If this is your first time coming here, you may want to Subscribe to my RSS feed. Remember to Digg it or Stumble it, if you enjoyed this post! :)

Thursday, November 20, 2008

Seven Benefits of Elevated Cholesterol Levels

Add to Technorati Favorites



Lower Cholesterol Level Presents:

Seven Benefits of Elevated Cholesterol Levels


Elevated cholesterol levels are defined by members of the mainstream medical community as being any number over 200 mg/dl. High cholesterol levels would be any number over 240 mg/dl.

In the United States, we have been brainwashed into believing elevated cholesterol levels are harmful to your health. But consider the benefits cholesterol provides:

1. Cholesterol is essential to life. Every cell in your body requires cholesterol to maintain cell wall integrity.
2. Cholesterol is also the starting material from which your body makes vitamin D, hormones and bile acids for digestion.
3. Cholesterol helps the body fight infections and indeed they may be its most important benefit. Current research has suggested that heart disease and arteriosclerosis may be caused by infectious organisms, and higher levels of cholesterol protect the body from these inflammatory microorganisms.
4. Cholesterol acts as a protective substance against stroke and cancer.
5. Cholesterol is used by the body to repair injuries.
6. The brain uses cholesterol to build the synaptic connections between brain cells. In fact, the brain has special cells whose only job is to make cholesterol for the brain, since blood cholesterol can't get across the blood/brain barrier.
7. People with high cholesterol live the longest. There are multiple studies which support this fact. This is especially true for the elderly.

——————————

[REQUIRED ACTIONS]
a. Decide whether each statement agrees with the cholesterol post, answering yes or no and quoting the deciding words: (i) The post defines high cholesterol levels as any number over 240 mg/dl. (ii) The post states that blood cholesterol passes into the brain. (iii) The post names cholesterol as the starting material for vitamin D.
b. According to the cholesterol post, why does every cell in the body require cholesterol?
c. Continue the cholesterol post from its final sentence, keeping its voice and subject.
The data after this point come from a separate source.

——————————

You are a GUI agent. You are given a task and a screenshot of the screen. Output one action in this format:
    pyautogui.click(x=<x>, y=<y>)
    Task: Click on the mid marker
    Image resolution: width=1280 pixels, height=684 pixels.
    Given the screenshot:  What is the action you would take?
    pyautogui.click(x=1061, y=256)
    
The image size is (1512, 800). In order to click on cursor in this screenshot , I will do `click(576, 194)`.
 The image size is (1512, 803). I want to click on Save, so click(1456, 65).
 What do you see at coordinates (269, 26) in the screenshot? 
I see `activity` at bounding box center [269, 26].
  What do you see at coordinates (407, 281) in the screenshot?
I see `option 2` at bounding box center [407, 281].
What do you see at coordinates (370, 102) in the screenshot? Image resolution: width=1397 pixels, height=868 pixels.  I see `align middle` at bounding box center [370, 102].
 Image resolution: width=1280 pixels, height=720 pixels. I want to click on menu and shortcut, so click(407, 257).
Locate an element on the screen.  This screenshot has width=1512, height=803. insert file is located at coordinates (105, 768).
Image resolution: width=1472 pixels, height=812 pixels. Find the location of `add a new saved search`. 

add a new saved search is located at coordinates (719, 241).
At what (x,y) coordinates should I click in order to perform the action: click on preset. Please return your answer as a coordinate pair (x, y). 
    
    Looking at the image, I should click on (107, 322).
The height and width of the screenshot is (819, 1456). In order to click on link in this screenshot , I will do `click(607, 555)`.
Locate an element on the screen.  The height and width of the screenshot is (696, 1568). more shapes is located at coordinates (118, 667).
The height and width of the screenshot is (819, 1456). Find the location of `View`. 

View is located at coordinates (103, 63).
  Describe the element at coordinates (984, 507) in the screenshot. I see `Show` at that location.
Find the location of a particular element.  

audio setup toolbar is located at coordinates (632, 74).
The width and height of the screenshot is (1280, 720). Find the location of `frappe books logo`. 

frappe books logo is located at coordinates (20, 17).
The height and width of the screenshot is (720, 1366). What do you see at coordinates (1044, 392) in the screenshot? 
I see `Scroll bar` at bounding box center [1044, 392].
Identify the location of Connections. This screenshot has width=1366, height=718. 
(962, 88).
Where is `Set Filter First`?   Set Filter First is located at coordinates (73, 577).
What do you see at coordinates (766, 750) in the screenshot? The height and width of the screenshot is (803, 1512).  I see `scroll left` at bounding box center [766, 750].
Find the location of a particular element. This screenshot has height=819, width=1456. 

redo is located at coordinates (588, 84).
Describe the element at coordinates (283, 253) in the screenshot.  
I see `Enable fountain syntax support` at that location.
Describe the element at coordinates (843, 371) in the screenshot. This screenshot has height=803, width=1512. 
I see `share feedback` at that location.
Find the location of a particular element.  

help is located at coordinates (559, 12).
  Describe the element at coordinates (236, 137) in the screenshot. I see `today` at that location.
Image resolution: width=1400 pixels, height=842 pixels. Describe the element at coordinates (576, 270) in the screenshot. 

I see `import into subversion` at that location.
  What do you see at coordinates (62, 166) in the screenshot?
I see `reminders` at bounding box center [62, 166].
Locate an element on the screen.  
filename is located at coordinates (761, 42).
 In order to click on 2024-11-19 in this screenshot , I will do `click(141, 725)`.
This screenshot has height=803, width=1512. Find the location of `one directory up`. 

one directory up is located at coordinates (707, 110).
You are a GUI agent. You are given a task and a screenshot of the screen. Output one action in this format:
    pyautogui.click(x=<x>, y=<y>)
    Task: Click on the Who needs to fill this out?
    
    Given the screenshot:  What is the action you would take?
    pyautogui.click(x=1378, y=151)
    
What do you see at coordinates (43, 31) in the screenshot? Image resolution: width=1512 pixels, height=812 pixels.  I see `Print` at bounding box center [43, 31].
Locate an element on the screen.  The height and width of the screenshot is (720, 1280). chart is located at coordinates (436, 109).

——————————

[REPLIES]
a.
(i) Yes: "High cholesterol levels would be any number over 240 mg/dl."
(ii) No: "since blood cholesterol can't get across the blood/brain barrier."
(iii) Yes: "Cholesterol is also the starting material from which your body makes vitamin D, hormones and bile acids for digestion."

b. To maintain cell wall integrity.

c.
Cholesterol is so important to your body that it will make it if you don't eat enough. This self regulation makes it very difficult to use a low fat diet alone to lower your cholesterol. The less fat you eat, the more cholesterol your body makes.

Given all the evidence which confirms that cholesterol is protective and necessary for good health, I find it bizarre that the US government and most physicians work very hard to get people to lower their cholesterol levels as much as possible. The message that cholesterol is harmful is embedded deeply in the American psyche, and so the public doesn't question this misguided and harmful agenda.

But make no mistake, the drive to lower cholesterol is big business. Billions of dollars, thousands of jobs, and a multitude of agencies are involved in the overall goal of lowering American cholesterol levels. Huge amounts of money are spent to educate patients on the false benefits of a low fat, low cholesterol diet. Big pharmaceutical companies spend millions on developing and marketing drugs that lower cholesterol, often with injurious or lethal consequences.

For example, statin drugs, which cause serious nerve, muscle and kidney damage, are being prescribed in mind boggling numbers. Between 2000 and 2005, the total prescriptions for statin drugs nearly doubled, bringing the 2005 yearly total to 174 million.

And there are individual perks for physicians who participate in this cholesterol lowering business too. Pharmaceutical companies pay doctors huge amounts of money to "educate" other doctors about the benefits of drugs. In a story from New York Magazine, one doctor speaks of the addictiveness of the $750 he was paid each time he briefly mentioned a particular drug to colleagues during a lunch break.

That's a great deal of money and effort being spent on a goal that in the end, is extremely harmful to the patient.

And here's the real kicker: the cholesterol cut off level of 200 mg/dl wasn't set by doctors using scientific trials and medical results. In classic American political style, it was chosen by three men trying to get funding from Congress to continue cholesterol trials at the NHLBI. (National Heart, Lung and Blood Institute). They reasoned that cutoff of 200 mg/dl would provide the largest population for use in future studies.

So, as you can see, elevated cholesterol levels are actually a cause for celebration, not a dire health problem about which you should worry. If you have elevated cholesterol levels, and have been targeted for statin drug use, please spend some time researching the alternative facts on cholesterol and statins. You may save your own life in the long run.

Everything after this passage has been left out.